-------- EXCERPTED DATA
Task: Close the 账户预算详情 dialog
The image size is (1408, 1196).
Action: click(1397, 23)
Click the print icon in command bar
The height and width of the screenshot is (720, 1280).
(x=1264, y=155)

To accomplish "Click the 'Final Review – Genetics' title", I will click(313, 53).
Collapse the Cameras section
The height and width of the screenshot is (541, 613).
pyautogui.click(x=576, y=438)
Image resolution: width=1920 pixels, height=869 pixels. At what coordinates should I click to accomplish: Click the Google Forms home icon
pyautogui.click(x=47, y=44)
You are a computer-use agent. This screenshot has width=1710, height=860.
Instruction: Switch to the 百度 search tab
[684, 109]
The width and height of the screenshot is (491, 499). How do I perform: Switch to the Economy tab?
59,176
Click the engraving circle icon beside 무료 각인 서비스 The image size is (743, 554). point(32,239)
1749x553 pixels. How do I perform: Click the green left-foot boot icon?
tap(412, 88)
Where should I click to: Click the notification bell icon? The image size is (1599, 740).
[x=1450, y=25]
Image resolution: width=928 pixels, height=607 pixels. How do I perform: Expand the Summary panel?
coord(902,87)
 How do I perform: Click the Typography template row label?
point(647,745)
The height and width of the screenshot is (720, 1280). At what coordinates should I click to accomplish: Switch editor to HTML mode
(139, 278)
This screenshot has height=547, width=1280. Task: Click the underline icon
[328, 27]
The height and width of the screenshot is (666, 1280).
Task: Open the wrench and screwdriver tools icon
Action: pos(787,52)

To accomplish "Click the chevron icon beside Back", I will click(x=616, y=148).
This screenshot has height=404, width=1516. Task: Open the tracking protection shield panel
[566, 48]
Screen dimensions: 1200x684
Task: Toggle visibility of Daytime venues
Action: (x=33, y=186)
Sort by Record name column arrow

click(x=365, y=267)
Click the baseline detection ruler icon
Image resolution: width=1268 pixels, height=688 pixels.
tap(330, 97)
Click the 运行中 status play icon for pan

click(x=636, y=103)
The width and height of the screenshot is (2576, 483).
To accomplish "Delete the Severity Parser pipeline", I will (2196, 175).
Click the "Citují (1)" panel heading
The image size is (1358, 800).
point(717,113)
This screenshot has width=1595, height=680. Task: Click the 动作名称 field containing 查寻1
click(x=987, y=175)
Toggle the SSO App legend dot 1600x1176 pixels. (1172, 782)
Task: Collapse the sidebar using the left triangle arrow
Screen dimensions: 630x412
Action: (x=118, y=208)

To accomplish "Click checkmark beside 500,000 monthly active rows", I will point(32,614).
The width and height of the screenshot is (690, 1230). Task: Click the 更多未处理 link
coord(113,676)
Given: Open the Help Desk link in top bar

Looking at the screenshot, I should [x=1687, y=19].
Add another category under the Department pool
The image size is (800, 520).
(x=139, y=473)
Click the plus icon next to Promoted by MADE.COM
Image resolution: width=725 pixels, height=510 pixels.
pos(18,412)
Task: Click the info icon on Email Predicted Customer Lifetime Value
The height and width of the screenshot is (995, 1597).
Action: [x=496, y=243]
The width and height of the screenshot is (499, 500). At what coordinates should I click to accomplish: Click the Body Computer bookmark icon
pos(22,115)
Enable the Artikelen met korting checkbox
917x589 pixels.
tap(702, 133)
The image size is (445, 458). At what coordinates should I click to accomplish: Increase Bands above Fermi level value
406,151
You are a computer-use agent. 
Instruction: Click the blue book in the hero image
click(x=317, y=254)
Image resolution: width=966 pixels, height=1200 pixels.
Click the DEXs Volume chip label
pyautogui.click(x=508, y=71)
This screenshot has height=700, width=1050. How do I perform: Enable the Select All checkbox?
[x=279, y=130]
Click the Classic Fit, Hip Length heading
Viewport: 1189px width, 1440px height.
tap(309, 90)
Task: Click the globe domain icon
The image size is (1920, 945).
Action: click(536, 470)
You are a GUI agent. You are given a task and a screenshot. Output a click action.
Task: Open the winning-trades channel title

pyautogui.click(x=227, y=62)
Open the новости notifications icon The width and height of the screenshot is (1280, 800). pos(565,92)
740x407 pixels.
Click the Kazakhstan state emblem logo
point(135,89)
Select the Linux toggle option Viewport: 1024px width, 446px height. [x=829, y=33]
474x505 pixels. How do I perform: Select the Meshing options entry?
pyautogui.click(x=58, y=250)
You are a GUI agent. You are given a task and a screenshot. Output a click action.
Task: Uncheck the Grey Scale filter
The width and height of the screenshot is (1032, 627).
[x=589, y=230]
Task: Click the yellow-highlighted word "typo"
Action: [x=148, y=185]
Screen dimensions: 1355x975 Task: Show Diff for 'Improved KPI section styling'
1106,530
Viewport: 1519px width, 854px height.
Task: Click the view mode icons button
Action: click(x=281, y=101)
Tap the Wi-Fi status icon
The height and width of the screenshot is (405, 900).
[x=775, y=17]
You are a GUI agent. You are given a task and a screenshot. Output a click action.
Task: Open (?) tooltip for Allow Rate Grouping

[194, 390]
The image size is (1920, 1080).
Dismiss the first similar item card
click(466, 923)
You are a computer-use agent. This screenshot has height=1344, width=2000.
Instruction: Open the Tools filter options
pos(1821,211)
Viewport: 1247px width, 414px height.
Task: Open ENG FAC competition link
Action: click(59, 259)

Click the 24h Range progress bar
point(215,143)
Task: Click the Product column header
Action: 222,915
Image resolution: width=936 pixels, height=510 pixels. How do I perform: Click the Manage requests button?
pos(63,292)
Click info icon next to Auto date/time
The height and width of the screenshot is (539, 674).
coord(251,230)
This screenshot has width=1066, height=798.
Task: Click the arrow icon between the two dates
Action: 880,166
----------------
Could you repeat exactly the lines above from the line with "Image resolution: width=1920" up to and including the line with "Click the baseline detection ruler icon", and only those?

Image resolution: width=1920 pixels, height=869 pixels. At what coordinates should I click to accomplish: Click the Google Forms home icon
pyautogui.click(x=47, y=44)
You are a computer-use agent. This screenshot has width=1710, height=860.
Instruction: Switch to the 百度 search tab
[684, 109]
The width and height of the screenshot is (491, 499). How do I perform: Switch to the Economy tab?
59,176
Click the engraving circle icon beside 무료 각인 서비스 The image size is (743, 554). point(32,239)
1749x553 pixels. How do I perform: Click the green left-foot boot icon?
tap(412, 88)
Where should I click to: Click the notification bell icon? The image size is (1599, 740).
[x=1450, y=25]
Image resolution: width=928 pixels, height=607 pixels. How do I perform: Expand the Summary panel?
coord(902,87)
 How do I perform: Click the Typography template row label?
point(647,745)
The height and width of the screenshot is (720, 1280). At what coordinates should I click to accomplish: Switch editor to HTML mode
(139, 278)
This screenshot has height=547, width=1280. Task: Click the underline icon
[328, 27]
The height and width of the screenshot is (666, 1280).
Task: Open the wrench and screwdriver tools icon
Action: pos(787,52)

To accomplish "Click the chevron icon beside Back", I will click(x=616, y=148).
This screenshot has height=404, width=1516. Task: Open the tracking protection shield panel
[566, 48]
Screen dimensions: 1200x684
Task: Toggle visibility of Daytime venues
Action: (x=33, y=186)
Sort by Record name column arrow

click(x=365, y=267)
Click the baseline detection ruler icon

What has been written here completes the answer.